→ **Instructions to follow**: Go through the material below and keep only the lines that contain the word "kitchen". Copy each of those lines out unchanged.

→ **Working data**:
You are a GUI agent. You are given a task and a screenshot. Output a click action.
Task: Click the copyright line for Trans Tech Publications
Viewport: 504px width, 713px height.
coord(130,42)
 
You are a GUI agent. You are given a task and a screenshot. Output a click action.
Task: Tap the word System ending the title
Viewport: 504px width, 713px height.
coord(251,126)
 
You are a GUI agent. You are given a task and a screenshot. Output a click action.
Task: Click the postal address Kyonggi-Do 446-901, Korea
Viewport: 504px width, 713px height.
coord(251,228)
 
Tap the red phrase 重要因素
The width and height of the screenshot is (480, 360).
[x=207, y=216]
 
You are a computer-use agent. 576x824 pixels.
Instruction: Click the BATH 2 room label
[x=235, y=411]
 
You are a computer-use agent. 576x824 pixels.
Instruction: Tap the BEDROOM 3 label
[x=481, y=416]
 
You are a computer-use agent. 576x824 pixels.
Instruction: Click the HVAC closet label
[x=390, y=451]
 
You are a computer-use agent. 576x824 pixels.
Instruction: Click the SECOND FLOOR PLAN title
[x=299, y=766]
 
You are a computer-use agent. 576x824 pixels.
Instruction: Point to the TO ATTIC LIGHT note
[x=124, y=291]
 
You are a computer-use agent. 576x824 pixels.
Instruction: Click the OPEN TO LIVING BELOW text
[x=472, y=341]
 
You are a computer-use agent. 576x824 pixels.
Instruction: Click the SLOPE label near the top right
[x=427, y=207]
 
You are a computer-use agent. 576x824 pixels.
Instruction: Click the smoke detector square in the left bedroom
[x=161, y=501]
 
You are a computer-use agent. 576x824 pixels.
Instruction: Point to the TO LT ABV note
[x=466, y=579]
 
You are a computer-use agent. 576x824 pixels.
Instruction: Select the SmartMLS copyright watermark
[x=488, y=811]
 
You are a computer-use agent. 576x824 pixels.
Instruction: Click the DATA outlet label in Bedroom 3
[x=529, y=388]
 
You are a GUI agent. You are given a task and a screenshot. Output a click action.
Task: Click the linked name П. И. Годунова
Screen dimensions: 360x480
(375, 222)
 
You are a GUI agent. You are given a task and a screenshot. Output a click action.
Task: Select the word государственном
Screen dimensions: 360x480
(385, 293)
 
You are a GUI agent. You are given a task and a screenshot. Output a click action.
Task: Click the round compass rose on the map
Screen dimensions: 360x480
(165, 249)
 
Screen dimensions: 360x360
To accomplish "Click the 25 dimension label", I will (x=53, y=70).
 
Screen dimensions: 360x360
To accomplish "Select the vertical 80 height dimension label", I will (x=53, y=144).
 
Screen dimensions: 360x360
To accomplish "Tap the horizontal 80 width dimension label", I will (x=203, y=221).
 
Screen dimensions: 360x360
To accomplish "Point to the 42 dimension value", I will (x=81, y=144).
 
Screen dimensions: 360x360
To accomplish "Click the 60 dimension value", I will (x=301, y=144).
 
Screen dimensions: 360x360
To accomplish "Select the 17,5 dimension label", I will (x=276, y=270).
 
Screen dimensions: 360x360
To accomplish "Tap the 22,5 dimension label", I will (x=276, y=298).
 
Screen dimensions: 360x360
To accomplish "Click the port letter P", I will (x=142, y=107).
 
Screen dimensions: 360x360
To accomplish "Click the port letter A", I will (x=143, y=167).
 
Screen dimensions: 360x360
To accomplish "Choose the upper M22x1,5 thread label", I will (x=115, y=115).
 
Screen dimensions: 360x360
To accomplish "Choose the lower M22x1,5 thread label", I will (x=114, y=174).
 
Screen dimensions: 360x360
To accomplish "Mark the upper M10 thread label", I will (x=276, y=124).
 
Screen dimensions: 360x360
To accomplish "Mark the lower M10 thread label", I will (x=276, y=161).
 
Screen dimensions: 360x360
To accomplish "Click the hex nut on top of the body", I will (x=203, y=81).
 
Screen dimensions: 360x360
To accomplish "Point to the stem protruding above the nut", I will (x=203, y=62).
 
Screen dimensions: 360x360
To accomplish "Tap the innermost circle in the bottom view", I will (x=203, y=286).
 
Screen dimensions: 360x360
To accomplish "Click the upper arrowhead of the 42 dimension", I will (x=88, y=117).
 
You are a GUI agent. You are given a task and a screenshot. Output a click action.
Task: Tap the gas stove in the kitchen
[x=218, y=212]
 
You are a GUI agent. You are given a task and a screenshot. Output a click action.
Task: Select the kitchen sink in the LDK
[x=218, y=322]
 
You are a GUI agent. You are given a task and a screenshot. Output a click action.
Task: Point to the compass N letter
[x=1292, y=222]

→ **Output of the exercise**:
Task: Tap the gas stove in the kitchen
Task: Select the kitchen sink in the LDK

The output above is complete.